IgBLAST IgBLAST (17), the NCBI instrument for analysing immunoglobulin and T cell receptors, has undergone significant revisions over the past year. First, IgBLAST can now process a large volume of queries more efficiently using a multithreaded approach. Second, IgBLAST can retrieve reads from the SRA database without requiring the user to obtain the sequences by specifying an SRA accession on the command-line. The AIRR (Adaptive Immune Receptor Repertoire) rearrangement format is now supported by IgBLAST. This format is a standard supported by the adaptive immune receptor repertoire (AIRR) community (docs.airr-community.org/en/latest/) and is intended for repertoire studies employing next-generation sequencing technology.
Protein advances
In April 2018, NCBI released an updated version of iCn3D (2.0) with additional features and enhanced performance. iCn3D provides equivalent functionality to Cn3D, NCBI’s standalone structure viewer, but operates directly in web browsers and does not require application installation.

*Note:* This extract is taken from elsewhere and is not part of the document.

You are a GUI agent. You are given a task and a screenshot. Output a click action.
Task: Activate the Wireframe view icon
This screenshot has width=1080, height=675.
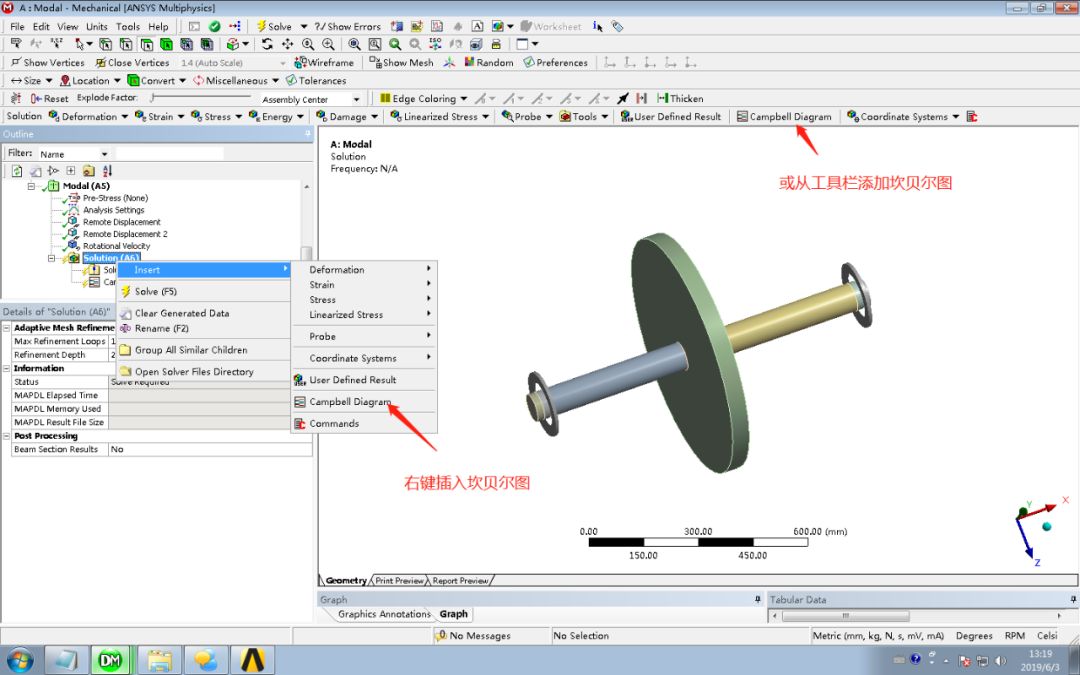point(327,62)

Molecular Modelling Database (MMDB) structure summary pages have been embedded with interactive iCn3D views, and iCn3D visualises the results of 3D structure comparisons computed by VAST+. iCn3D can display 3D structures, 2D interaction schematics, and protein/nucleotide sequences simultaneously, as well as import annotations such as sequence variants, protein domains, and functional and binding sites. Interactions between the displays facilitate a variety of selection, highlighting, and analysis operations. iCn3D now supports the export of stereolithography (STL) or Virtual Reality Modelling Language (VRML) files for 3D printing and can generate shareable links for custom displays (e.g., https://d55qc.app.google.com/HDuWMFAVokxvHMKSA). The iCn3D source code can be found at https://github.com/ncbi/icn3d.
Chemical innovations
PubChem (18–20) (pubchem.ncbi.nlm.nih.gov) provides chemical information for over 96 million compounds compiled from over 620 data sources. PubChem has undergone several significant enhancements over the past year. A data contribution from BioRad’s SpectraBase provided more than 630 000 spectra images for more than 225 000 compounds, along with relevant metadata. In addition, Springer Nature has contributed more than 28 million connections between more than 610 000 compounds and more than four million scientific articles, with weekly updates. Two million of these links lead to over 350 thousand open-access or free-to-read articles.
A collection of dyad pages is now available (pubchemdocs.ncbi.nlm.nih.gov/bioactivity-dyad-pages) to facilitate access to bioactivity-related content. These pages provide fast access to bioactivity information for a particular chemical tested in an assay, as well as information valuable for interpreting the bioactivity of a compound or constructing a structure-activity relationship for a given gene or protein target.
New co-occurrence knowledge panels (pubchemdocs.ncbi.nlm.nih.gov/knowledge_panels) display a catalogue of frequently co-occurring chemicals with a given compound in PubMed articles. For further analysis, users can obtain the list of PubMed articles co-mentioning the two chemicals. PubChem’s blog (pubchemblog.ncbi.nlm.nih.gov) contains additional information regarding these and other recent developments.